Tiara meminum air itu.
"Kamu sebenarnya kenapa, tiba-tiba kok sesak nafas gitu?"
Tiara tak berkata apa-apa. Dan langsung memeluk pria itu dengan erat.
"Duhh kenapa ini, masak pagi-pagi minta jatah," ejek Bima.
Tiara tertawa kecil mendengar perkataan pria itu.
"Bimaa!!"
"Dari cara manggil, kayaknya bener minta nih, sini-sini." Bima ingin mencium wanita itu, tapi Tiara langsung menutup bibir.
"Aku belum sikat gigi ah." Tiara pergi meningalkan pria itu.
"Cepetan keluar, aku tunggu di meja makan ya Sayang," pinta Bima.
"Iyaaa," sahut Tiara.
Tiara duduk tersungkur di bawah wastafel. Ia menahan suara tangisnya. Tapi air matanya terus saja mengalir.
Di dalam mobil Bima.
Saat pria itu menyetir. Bima mendapat penglihatan. Reno menabraknya dengan mobil hingga ia terluka parah, Tiara datang dan menangis.
"Kenapa bisa seperti ini, kenapa!!" Tiara menangis seraya memeluk Bima yang berlumuran darah.
Bima mendadak mengerem mobil.
"Kenapa bim?" tanya Tiara.
Bima menatap wanita itu.
"Ra, apa kamu sekarang melihat asap hitam di belakangku?" tanya Bima tiba-tiba.
Tiara tak bisa menjawab pertanyaan itu. Ia pun tak bisa berbohong di depan Bima. Ia hanya menangis dan menutupi wajahnya.
Di sebuah taman.
"Ra, udah dong nangisnya, lihat mata kamu lebam gini jadinya," bujuk Bima pada Tiara.
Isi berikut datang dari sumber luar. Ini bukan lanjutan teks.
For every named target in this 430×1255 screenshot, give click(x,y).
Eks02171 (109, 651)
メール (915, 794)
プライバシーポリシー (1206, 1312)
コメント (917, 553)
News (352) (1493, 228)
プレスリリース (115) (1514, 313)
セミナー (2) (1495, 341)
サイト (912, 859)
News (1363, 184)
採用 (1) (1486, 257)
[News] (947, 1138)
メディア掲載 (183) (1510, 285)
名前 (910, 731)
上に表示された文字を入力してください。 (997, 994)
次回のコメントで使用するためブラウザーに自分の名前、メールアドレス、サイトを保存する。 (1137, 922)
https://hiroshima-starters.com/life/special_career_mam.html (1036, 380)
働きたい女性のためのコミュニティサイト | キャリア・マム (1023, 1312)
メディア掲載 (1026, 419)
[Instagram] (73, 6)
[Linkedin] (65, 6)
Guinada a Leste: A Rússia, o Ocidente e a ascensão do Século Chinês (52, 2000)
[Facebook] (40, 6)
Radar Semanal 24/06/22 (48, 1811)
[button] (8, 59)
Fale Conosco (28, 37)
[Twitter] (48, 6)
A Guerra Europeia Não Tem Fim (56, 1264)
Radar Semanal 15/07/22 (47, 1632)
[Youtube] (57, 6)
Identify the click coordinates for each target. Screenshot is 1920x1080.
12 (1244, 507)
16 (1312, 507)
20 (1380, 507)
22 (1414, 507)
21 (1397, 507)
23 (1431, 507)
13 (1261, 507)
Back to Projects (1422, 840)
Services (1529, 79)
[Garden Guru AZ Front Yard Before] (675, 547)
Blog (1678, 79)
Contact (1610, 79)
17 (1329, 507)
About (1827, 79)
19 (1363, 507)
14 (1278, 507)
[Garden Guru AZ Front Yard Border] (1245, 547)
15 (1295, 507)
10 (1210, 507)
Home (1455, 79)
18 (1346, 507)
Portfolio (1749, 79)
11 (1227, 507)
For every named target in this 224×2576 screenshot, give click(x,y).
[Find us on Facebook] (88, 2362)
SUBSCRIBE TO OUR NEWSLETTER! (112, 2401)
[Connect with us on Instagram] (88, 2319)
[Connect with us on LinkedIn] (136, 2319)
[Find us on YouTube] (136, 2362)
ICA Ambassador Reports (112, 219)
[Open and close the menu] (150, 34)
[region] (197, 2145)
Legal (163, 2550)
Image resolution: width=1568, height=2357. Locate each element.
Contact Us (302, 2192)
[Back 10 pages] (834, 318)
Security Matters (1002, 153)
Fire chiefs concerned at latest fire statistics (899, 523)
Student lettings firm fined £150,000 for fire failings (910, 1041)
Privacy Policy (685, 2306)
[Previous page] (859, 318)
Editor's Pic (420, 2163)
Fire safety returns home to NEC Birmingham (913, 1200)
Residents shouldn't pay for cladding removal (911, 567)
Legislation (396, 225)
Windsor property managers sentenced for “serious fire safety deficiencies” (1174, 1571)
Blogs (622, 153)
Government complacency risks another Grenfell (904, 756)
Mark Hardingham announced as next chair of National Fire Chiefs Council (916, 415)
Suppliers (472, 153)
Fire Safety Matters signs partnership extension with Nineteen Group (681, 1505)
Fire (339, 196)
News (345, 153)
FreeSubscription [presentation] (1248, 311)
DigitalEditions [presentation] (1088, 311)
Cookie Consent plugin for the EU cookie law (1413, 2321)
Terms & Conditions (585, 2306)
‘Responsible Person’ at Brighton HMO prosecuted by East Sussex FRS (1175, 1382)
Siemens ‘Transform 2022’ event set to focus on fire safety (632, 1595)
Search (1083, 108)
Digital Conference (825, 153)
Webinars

"Aku bisa apa Bim, aku nggak mau kamu ninggalin aku seperti ini, di saat aku benar-benar mencintaimu, aku tak bisa hidup tanpamu Bim," isak wanita itu.
"Tiara, kamu kan tau, kita tak bisa mengubah takdir yang sudah di gariskan, tapi aku akan berusaha, supaya aku bisa mengulur waktu kematianku," jelas Bima.
"Aku tak ingin mendengarnya, jangan katakan kematian di depanku, aku tak ingin kamu mati Bim!" bentak Tiara.
"Iya-iya Sayang," sahut Bima.
"Tadi saat kamu di mobil, kenapa kamu bisa tau kalau ada asap hitam di belakangmu?" tanya Tiara.
"Aku mendapatkan penglihatan, aku akan mati di tangan Reno," ujar Bima.
"Apaaa!!" Tiara berteriak lalu berdiri.
"Nggak mungkin, Reno bukan orang sejahat itu." Tiara masih tak percaya.
"Ra, apakah kamu tau kalau karena cinta seseorang yang baik bisa menjadi jahat, begitu pun sebaliknya," ujar Bima.
Tiara menggeleng dan meneteskan air mata lagi.
"Aku akan berbicara pada Reno," ucap Tiara.
"Tidak Ra, biar aku saja, kamu malah akan memprovokasinya," bantah Bima.
"Tapi, jika dia melukaimu bagaimana?" tanya Tiara.
Bima menarik tangan Tiara dan memeluk wanita itu.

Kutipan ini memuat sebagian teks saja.